The Polyphonic Spree Fitzgerald's August 29th, 2013
Some moments in life are just better than others. Having a laugh while your kid, armed with floaties, thinks he's drowning, despite moments ago assuring the instructor he had it. Turning so red from embarrassing laughter moments after realizing you ruined the final outcome of an amazing day, but having the greatest friends in the world that only find it endearing and funny rather than getting upset. Giving back your whole weeks' worth of energy by bounding around the dance floor, clapping, singing and jumping with your friends and neighbors to a band that is giving their all on the final stop of their tour.
The Polyphonic Spree were said band. While the other stuff assuredly means more to me than it does you, what really matters is that you should've been in attendance for one of the most heart-warming, life-affirming sets of music Rocks Off has seen in quite some time.
The Polyphonic Spree, upon first glance, come off as a major gimmick. They pack as many performers and instruments as they can on stage which gives an almost orchestral feel to their initial image. They're ever-changing fashion sense is also part of their gimmicky feel, coming of as an almost cult-like group, adorned in matching robes and dresses on most occasions. This time was no different, with their costume design taking a page right out of the stereotypical Woodstock-era hippie culture.
After numerous experiences with The Polyphonic Spree under my belt over the past decade, one thing I've definitely come to realize is that they are no gimmick. Far from it. Yeah, you might not be able to hear the harpist which was firmly situated stage left, but I bet you most people in attendance last night spent many moments watching her strum away on that giant thing. Yeah, the back-up singers seemed to be there more for their looks rather than their abilities in the vocal department, but their energy was addictive. Yeah, the band could be a bit more focused musically if there was less for them to deal with onstage, but their hugs and high-fives wouldn't have been there. None of it would be the same if every single one of those band members weren't giving it their all during the entire 2-plus hour set that they performed last night.
The Polyphonic Spree bring an almost religious feel to their live show. Their songs are both inspirational and uplifting, making it hard not to have a giant grin on your face from start to finish. Tim DeLaughter is best described as a preacher, sending his message of love and unity through his unbridled passion for music - something that is rarely seen these days. For me, an evening with the Spree and DeLaughter is what I guess an evening with Joel Osteen would be to a hardcore Christian. He has the ability to make you feel better about yourself and the whole world around you with only a few choice words and some powerful fist pumping.
The career-spanning setlist opened with "Hold Me Know" and ended with "Running Away," but in all reality it doesn't even matter what songs were played. They were spreading the good gospel, and along with the 16 other members, DeLaughter's performance was more about the widening jubilation than music and lyrics. They could've played a Creed cover set, but as long as they brought the passion and energy to their performance as they did, no one would've cared. Well, I guess people probably would've cared a little bit, but you know what I'm getting at.

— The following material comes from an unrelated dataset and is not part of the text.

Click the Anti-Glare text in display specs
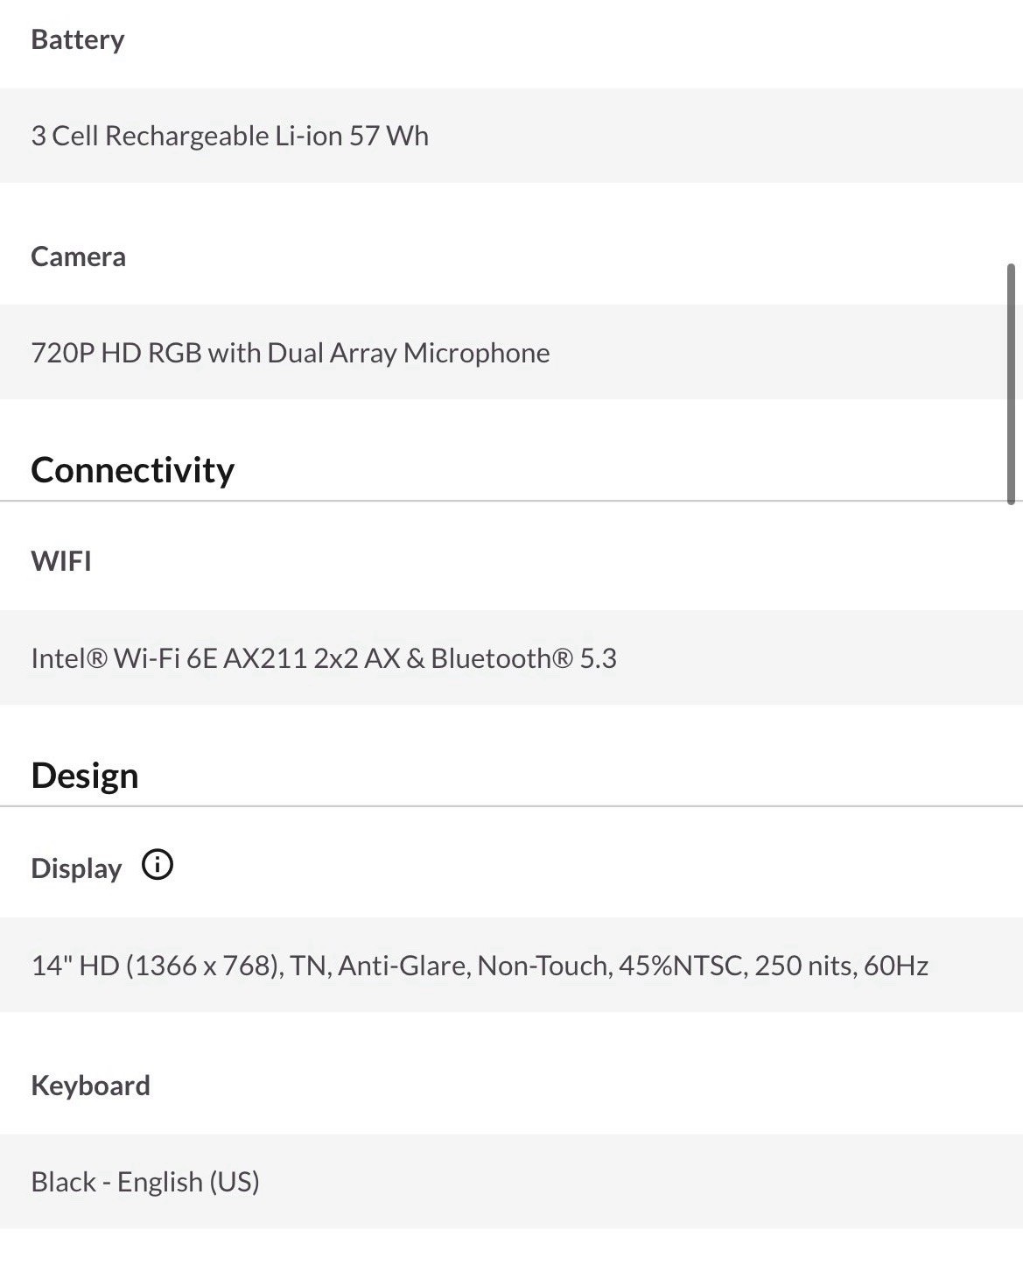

It was good. Actually, good is quite the understatement. It was one of the best shows I've seen in as long as I could remember. I was yawning upon my arrival to Fitzgerald's, but five Spree songs were the musical equivalent to a Five Hour Energy. You know, when you're jumping around, not because everyone else is, but just because it's the best way to get through that moment - that happened more times than I can count on my hands and (sore) feet.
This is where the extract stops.